[Page excerpt start]
# Graphing distributions

**Note**: The following is a short guide to graphing with R. 
Data is often something we cannot use directly and seeing data visualization is critical to understanding the data set.
Because we cannot go through each and every record to understand the dataset, 
we need graphs to summarize and tell us a story which can be understood by people of diverse technical backgrounds. 
Pictures are the best way to do this. 

You may have likely covered some exercises in graphing in the prior courses 
and we will cover it in-depth in the visualization course; 
but it's good to review some basics of what we'll be doing in this course.


In the previous lab we dicussed different types of data, 
such as qualitative (discrete) and quantitative (continuous), 
and different ways of analyzing the data, such as those involving one variable (univariate analyses) 
and those involving two variables (bivariate analyses). 
As you may have guessed, there are different ways to graph univariate quantitative data, univariate qualitative data, and bivariate quantitative data. 

* Note: some of the material in this lab comes from: http://onlinestatbook.com/2/index.html 

# Univariate Analyses of Qualitative Data:

A frequency table can be generated from data which can then be graphed as a bar plot or a pie chart.   
Data -> frequency table  -> bar graph/pie chart

|no of cylinders|frequency|
|:-------------:|:-------:|
|3|4|
|4|204|
|5|3|
|6|84|
|8|103|

### Remember:

* Since qualitative data represent individual categories, calculating descriptive statistics is limited. Mean, median, and measures of spread cannot be calculated; however, the mode can be calculated.

* One way in which we can graphically represent qualitative data is in a pie chart. Categories are represented by slices of the pie, whose areas are proportional to the percentage of items in that category.
[Page excerpt end]
[Supplied material start]
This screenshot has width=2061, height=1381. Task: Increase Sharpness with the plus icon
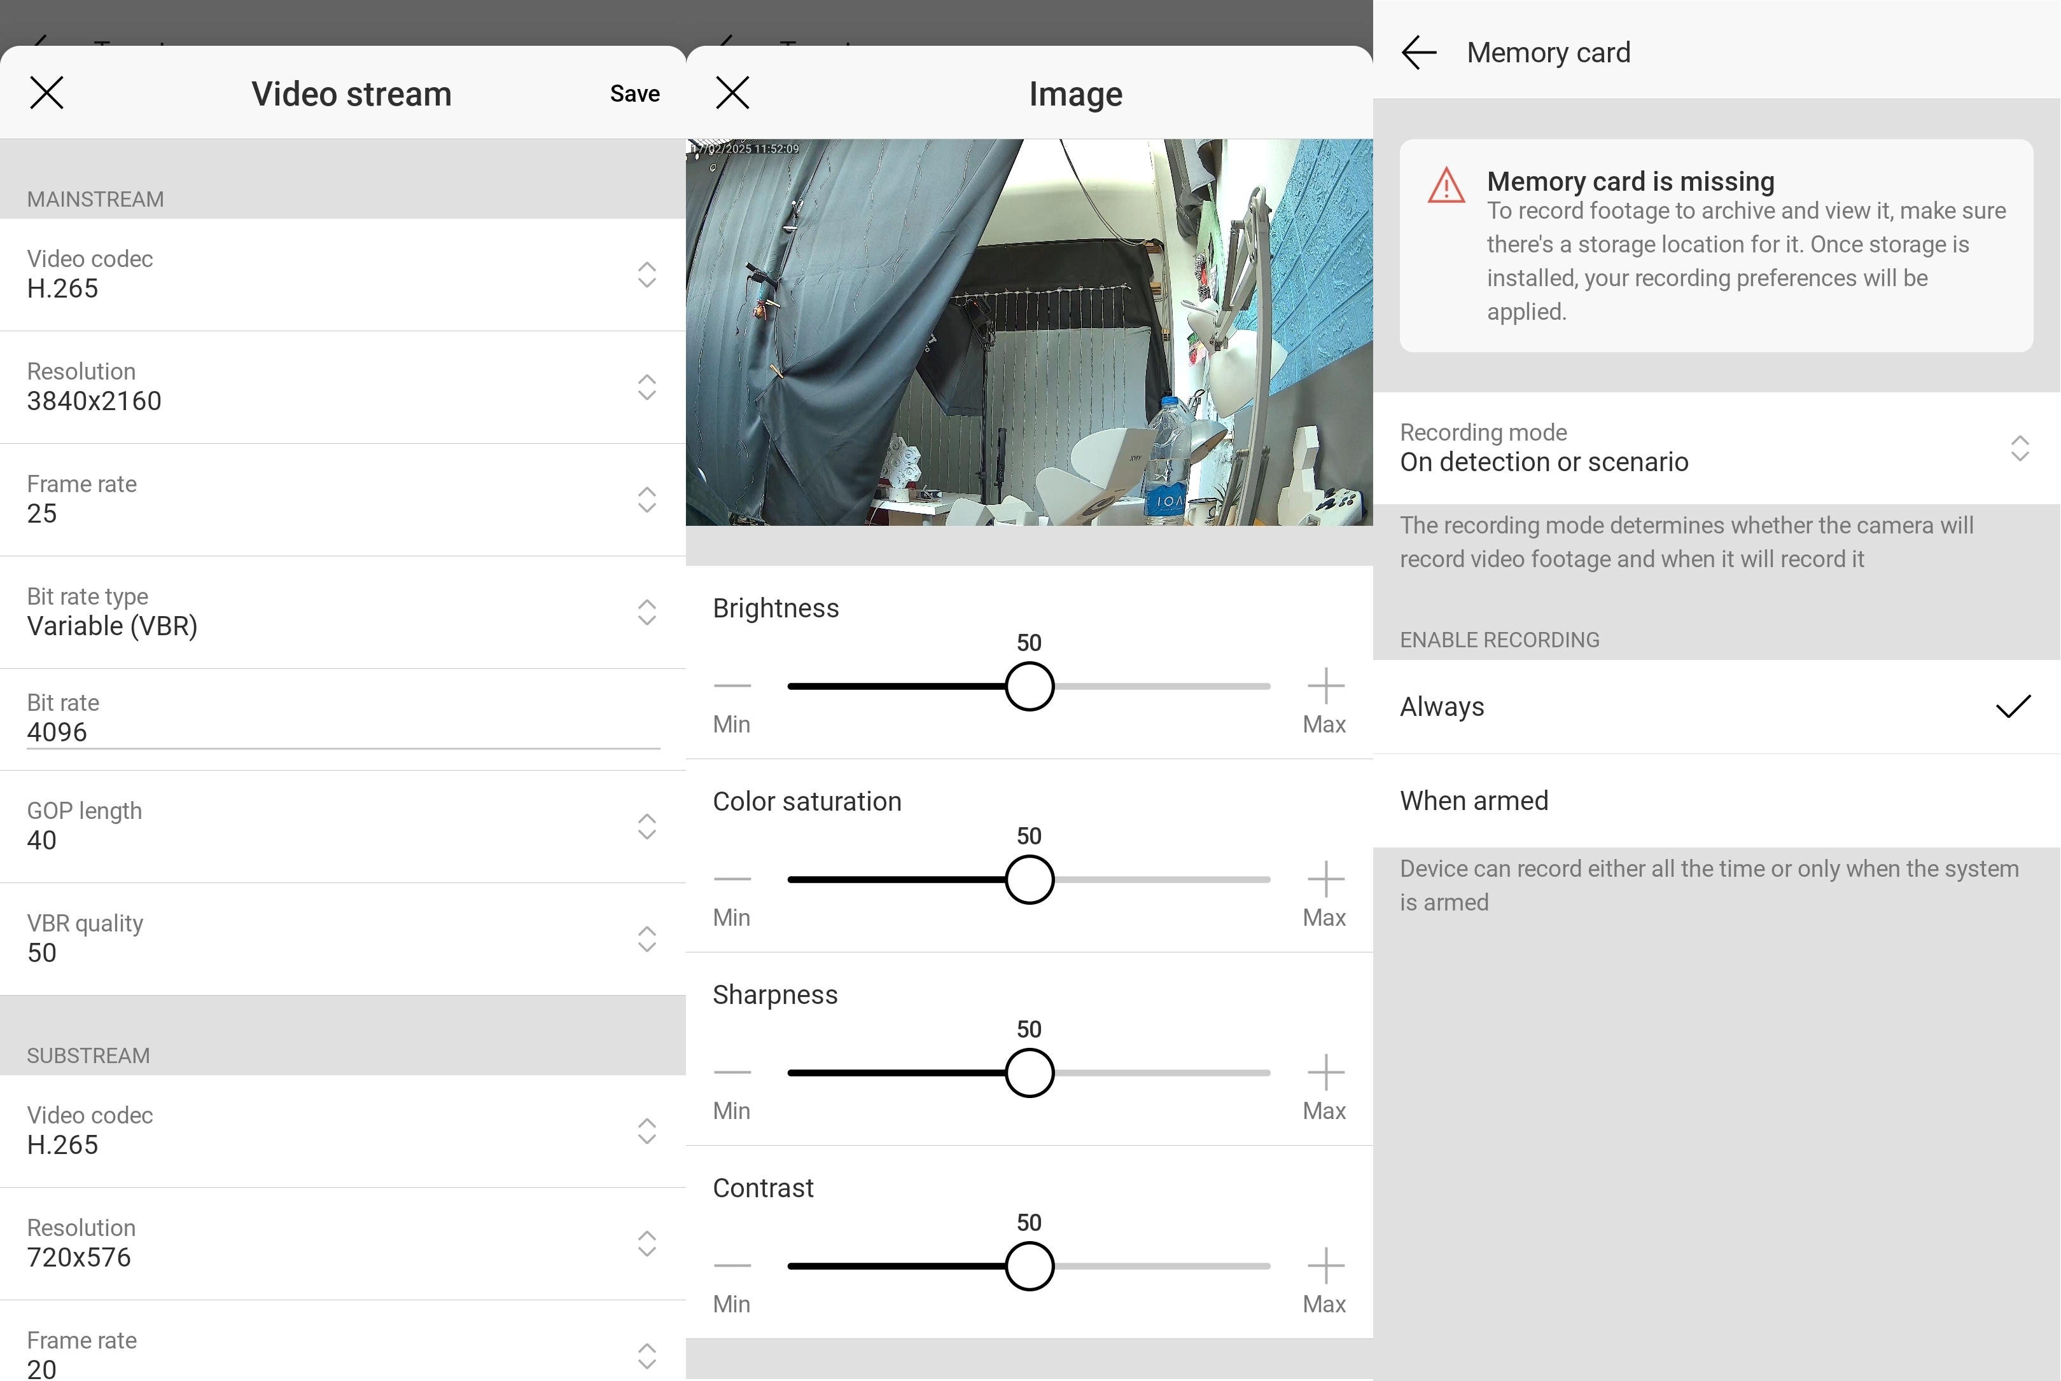(x=1324, y=1072)
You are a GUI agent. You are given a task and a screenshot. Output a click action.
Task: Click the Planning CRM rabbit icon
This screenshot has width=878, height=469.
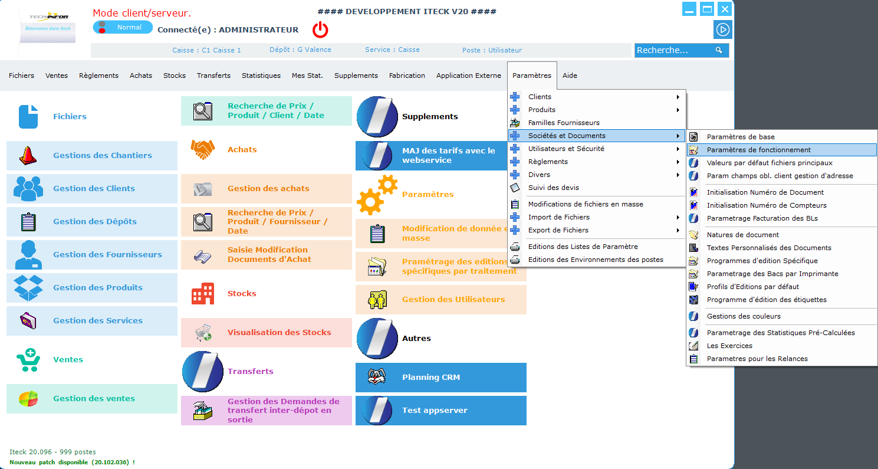tap(377, 378)
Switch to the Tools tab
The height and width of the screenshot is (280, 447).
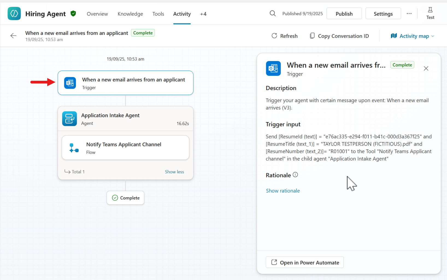158,14
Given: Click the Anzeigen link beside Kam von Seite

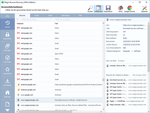Looking at the screenshot, I should click(121, 61).
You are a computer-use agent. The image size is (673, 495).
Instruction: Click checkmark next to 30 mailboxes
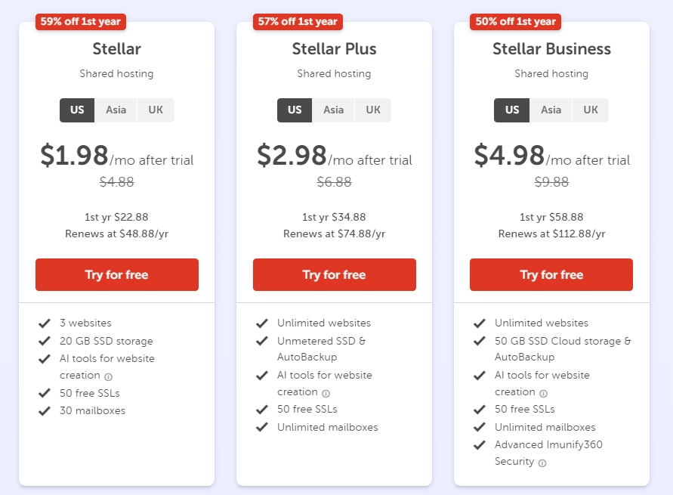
[Supplied material end]
### Problems and tasks
**1)** Write out the listing word for word, starting at the line containing "You are a computer-use" and continuing through the end of the listing, and omit the pictures.
**2)** Extend the guide to graphing distributions with R, picking up after its final sentence.
The guide and the listing bear no relation to each other.

### Answers given
**1)**
You are a computer-use agent. The image size is (673, 495).
Instruction: Click checkmark next to 30 mailboxes

**2)**
* The key point about the qualitative data is that they do not come with a pre-established ordering (the way numbers are ordered).

* Bar charts can also be used to graph qualitative data. The Y axis displays the frequencies and the X axis displays the categories.

## Pie Charts:

### Plotting a pie chart


Each category is represented by a slice of the pie (wedge) in the pie chart. 
Our _bdims_ dataset has just one categorical variable: gender. 
The area of each slice, or each category in the variable, 
is proportional to the percentage of responses in that category.
This is simply the relative frequency multiplied by 100.

Pie charts are effective for displaying the relative frequencies of a **small number of categories**. 
They are not recommended, however, when you have a large number of categories.

In [None]:
download.file("http://www.openintro.org/stat/data/bdims.RData", destfile = "bdims.RData")
load("bdims.RData")
head(bdims)

In [None]:
slices <- table(bdims$sex)
lbls <- c("men","women")
pct <- round(slices/sum(slices)*100)
lbls <- paste(lbls, pct) # add actual percentage values to labels in variable "lbls" 
lbls <- paste(lbls,"%",sep="") # add % symbol to labels in "lbls" 
pie(slices, labels = lbls, main="Pie Chart of Gender")

In [None]:
library(ggplot2)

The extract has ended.